Y by Adventure10, Mango247

Solution: Let x=a/b be a positive rational, where a,b are coprime positive integers. Consider the squence of consecutive remainders given by euclidean algorithm for the ordered pairs (a,b). if u mod v denotes the least non negative remainder of u modulo v, this sequence can be written as
r_0=a, r_1=b, r_2=a mod b, ... , r_(i+1)=r_(i-1) mod r_i, ... , r_n=1, r_(n+1)=0 (1)

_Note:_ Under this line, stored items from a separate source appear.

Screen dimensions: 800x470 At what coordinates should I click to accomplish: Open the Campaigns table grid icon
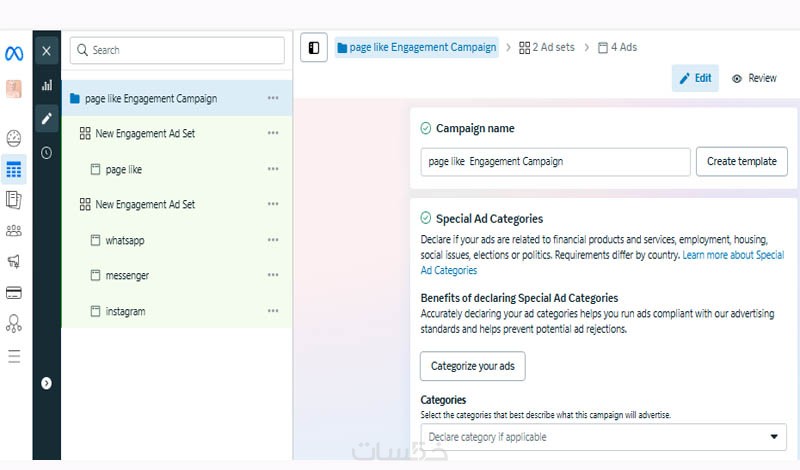14,169
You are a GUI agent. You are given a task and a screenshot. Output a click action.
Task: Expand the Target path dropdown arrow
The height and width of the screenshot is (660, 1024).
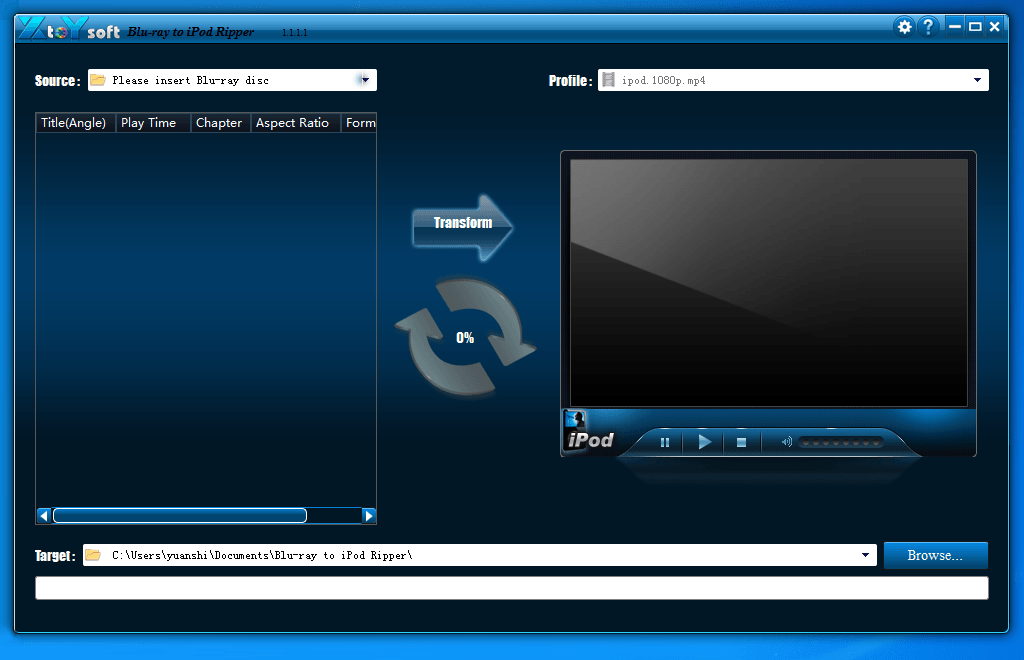click(x=865, y=555)
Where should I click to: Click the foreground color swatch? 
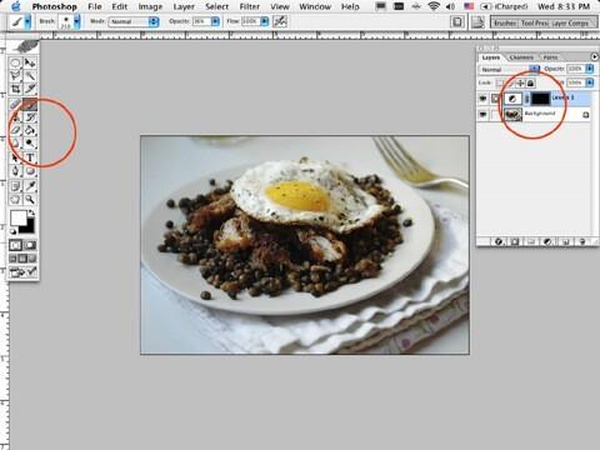coord(18,218)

the index n=n(x) of the least nonzero remainder r_n=1 is uniquily determined by x, so
t(x)=(-1)^n(x) is a well-defined function from the positive rationals into {-1,1}. Now define s: Q-->{-1,1} by

s(x)=t(x) for x in Q, x>0 or s(x)=-t(-x) for x in Q, x<0 or s(0)=1

We prove that s has the desired properties. Let x and y be distinct rational numbers.
* If x+y=0, let x>0 and y<0 (x,y are nonzero). Then , by definition, s(x)=t(x),
s(y)=-t(-y)=-t(x), hence s(x)s(y)=-1.
**If xy=1 then x and y are of the same sign and neither equals 1 or -1. Suppose first
that x=a/b >0, y=b/a >0, with a,b coprime positive integers, one may also assume
that a>b. Euclidean algorithm for (a,b) starts a,b, (a mod b), ... .On the other hand,
the algorithm for pair (b,a) gives b,a,b,(a mod b)m,... .
Because a>b implies r_2=(b mod a)=b. Each term in (1) depends only on the previous
two, so the sequence for x has length by 1 less than the sequence for y, that is,
n(y)=n(x)+1. Hence t(y)=-t(x), and so s(y)=-s(x), as needed. Now the case of x,y
follows from the definition...
**If x+y=1 then ....

by the same logic it'll be true...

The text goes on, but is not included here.